# Feast Hello World notebook
This notebook is a step-by-step tutorial on how to use Feast and how it works. Read the comments and you'll be fine.  
First part is about the offline store. Second part is about online store.

In [1]:
import feast
from feast import Client
from feast.entity import Entity
from feast.value_type import ValueType
import pandas as pd
import datetime as dt
import time

In [2]:
feast.__version__

'0.9.3'

# Part 1: Offline store
Offline store is for storing and retrieving data for training. Even if you update data there, you can still get old versions of your features, so that you're able to recreate your experiments.

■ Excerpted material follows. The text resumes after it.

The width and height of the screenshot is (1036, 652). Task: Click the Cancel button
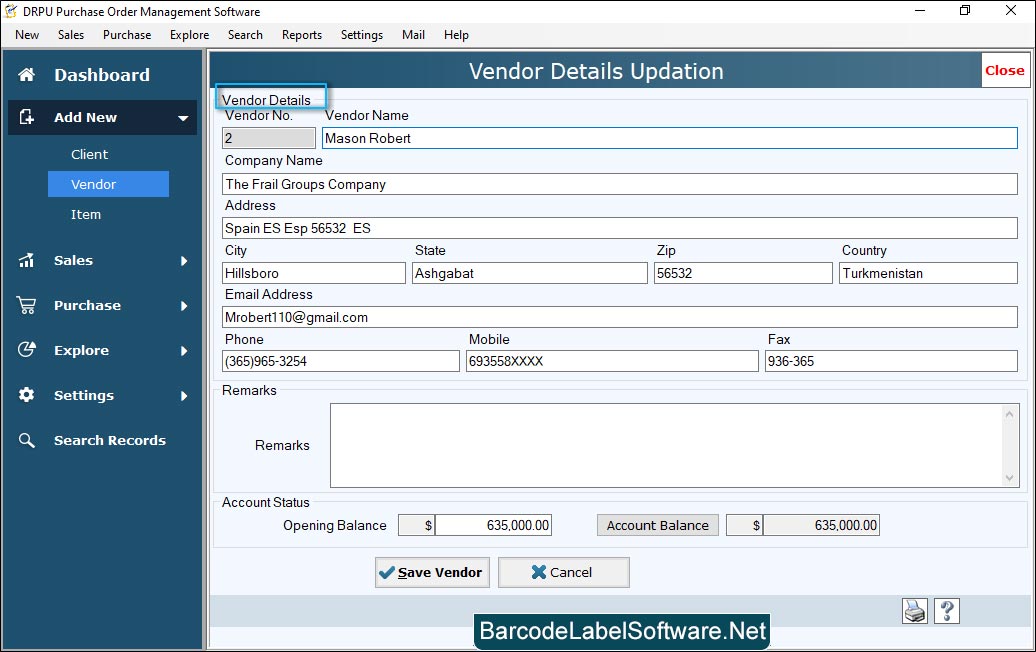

## Connect to Feast Core and define our data schema

In [3]:
c = feast.Client(core_url="core:6565", telemetry=False)
c.list_feature_tables()

[]

In [4]:
# An Entity is like a private key in a database. We'll be managing a taxi company with some taxi drivers.
driver_id = feast.entity.Entity(
    name="driver_id", 
    description="Driver identifier", 
    value_type=ValueType.INT64
)

# These are feature definitions. We'll have two features describing each driver.
driver_name = feast.feature.Feature("name", dtype=feast.value_type.ValueType.STRING)
driver_surname = feast.feature.Feature("surname", dtype=feast.value_type.ValueType.STRING)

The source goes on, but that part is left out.